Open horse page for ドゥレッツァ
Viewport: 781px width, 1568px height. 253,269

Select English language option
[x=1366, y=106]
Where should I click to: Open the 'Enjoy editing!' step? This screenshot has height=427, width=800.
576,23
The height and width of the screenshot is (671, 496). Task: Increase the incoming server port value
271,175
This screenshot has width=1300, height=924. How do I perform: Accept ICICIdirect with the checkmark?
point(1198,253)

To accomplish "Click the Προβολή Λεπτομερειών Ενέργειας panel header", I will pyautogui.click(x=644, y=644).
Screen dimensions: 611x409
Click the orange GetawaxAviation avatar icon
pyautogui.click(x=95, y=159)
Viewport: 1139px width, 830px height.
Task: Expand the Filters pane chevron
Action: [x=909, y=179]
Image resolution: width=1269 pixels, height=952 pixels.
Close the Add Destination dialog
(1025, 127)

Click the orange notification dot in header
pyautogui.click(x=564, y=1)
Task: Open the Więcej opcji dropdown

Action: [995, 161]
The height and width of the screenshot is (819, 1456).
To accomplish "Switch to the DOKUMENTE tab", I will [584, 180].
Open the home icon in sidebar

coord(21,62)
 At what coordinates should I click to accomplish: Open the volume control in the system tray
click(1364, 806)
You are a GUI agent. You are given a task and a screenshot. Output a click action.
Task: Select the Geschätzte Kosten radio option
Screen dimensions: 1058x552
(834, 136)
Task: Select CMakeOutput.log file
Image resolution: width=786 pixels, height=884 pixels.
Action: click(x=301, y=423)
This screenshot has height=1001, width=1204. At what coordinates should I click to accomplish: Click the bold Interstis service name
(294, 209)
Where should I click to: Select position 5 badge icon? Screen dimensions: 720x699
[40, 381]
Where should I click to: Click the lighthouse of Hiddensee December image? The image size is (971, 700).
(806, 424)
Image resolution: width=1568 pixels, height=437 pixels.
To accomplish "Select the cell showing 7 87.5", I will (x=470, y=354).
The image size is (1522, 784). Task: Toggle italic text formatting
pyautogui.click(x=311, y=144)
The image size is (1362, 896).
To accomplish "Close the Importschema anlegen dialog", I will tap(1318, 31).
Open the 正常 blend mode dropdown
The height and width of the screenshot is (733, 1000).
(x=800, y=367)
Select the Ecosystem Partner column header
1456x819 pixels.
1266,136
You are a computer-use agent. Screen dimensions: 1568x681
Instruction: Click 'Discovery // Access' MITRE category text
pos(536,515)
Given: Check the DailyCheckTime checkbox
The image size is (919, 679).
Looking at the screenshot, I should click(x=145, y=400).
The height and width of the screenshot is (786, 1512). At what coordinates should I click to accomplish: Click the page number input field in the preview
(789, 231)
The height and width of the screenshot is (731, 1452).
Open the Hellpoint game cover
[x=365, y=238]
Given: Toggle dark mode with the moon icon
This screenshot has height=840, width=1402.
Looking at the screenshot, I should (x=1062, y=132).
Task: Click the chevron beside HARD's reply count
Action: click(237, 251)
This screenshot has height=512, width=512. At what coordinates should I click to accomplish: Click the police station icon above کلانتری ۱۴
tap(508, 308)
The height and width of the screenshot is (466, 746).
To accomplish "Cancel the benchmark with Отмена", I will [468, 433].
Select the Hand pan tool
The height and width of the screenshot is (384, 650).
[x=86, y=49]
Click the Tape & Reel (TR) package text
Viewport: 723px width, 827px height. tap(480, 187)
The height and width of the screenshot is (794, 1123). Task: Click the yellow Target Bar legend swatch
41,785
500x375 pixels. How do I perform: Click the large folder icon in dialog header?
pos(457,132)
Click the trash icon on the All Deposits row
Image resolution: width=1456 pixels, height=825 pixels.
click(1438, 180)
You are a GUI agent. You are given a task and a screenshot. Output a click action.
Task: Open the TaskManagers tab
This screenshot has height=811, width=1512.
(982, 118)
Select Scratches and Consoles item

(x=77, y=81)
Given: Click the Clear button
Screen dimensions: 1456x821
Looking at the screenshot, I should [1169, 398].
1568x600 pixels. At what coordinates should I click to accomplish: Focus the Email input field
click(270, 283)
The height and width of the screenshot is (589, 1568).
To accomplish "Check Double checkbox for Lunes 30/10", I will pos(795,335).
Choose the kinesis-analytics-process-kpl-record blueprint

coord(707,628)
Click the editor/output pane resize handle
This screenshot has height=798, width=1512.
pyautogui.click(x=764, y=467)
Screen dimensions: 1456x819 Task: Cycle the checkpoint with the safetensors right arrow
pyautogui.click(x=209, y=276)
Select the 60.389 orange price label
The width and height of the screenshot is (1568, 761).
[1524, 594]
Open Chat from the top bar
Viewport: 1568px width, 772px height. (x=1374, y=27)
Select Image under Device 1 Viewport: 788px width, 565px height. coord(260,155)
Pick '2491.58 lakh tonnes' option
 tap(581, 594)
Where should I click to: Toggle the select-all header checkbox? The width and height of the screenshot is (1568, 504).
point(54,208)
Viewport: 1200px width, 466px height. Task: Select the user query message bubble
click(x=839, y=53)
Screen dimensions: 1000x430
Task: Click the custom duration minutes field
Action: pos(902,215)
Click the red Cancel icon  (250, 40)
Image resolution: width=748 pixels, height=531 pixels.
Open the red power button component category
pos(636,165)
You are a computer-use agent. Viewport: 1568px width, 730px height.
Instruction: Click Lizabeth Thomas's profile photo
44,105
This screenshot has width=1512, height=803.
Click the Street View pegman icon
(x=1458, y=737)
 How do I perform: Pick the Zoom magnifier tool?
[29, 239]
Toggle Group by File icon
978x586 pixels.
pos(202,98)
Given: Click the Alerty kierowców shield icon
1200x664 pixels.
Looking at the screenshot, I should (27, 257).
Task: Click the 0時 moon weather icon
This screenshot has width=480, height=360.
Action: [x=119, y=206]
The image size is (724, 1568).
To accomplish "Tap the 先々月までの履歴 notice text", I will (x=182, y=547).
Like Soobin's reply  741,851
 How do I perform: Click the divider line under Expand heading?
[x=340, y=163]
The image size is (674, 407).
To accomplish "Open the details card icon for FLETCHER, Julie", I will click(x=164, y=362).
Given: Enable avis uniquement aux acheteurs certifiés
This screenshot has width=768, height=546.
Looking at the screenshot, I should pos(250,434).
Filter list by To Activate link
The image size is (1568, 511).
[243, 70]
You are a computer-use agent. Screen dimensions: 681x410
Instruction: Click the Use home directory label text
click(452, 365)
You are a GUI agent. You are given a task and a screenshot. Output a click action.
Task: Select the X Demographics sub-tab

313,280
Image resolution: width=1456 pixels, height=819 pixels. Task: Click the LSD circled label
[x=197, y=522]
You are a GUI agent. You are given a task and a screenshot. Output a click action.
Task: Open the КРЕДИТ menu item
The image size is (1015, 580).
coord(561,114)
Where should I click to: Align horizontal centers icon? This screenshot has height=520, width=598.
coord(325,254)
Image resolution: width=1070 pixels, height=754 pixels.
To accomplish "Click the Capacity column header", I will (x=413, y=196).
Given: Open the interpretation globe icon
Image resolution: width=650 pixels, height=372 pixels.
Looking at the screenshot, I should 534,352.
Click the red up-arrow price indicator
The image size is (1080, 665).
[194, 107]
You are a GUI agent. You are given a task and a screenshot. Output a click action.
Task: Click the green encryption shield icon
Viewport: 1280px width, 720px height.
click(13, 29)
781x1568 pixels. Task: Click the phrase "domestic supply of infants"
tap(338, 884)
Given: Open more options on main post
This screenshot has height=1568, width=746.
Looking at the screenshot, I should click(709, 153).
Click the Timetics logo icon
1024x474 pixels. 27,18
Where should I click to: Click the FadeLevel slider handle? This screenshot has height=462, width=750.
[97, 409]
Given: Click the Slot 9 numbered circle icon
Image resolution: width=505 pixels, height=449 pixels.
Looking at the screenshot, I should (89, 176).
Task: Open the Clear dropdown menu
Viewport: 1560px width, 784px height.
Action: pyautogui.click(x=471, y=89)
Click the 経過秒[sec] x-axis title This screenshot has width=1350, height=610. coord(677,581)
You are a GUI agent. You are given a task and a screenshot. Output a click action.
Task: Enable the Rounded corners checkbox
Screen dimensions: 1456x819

====

## Exercise goal:
Duplicate the lines beginning with the one that contains "1568x600 pixels. At" and ending with the one that contains "pyautogui.click(x=209, y=276)", including both of those lines.

## Task result:
1568x600 pixels. At what coordinates should I click to accomplish: Focus the Email input field
click(270, 283)
The height and width of the screenshot is (589, 1568).
To accomplish "Check Double checkbox for Lunes 30/10", I will pos(795,335).
Choose the kinesis-analytics-process-kpl-record blueprint

coord(707,628)
Click the editor/output pane resize handle
This screenshot has height=798, width=1512.
pyautogui.click(x=764, y=467)
Screen dimensions: 1456x819 Task: Cycle the checkpoint with the safetensors right arrow
pyautogui.click(x=209, y=276)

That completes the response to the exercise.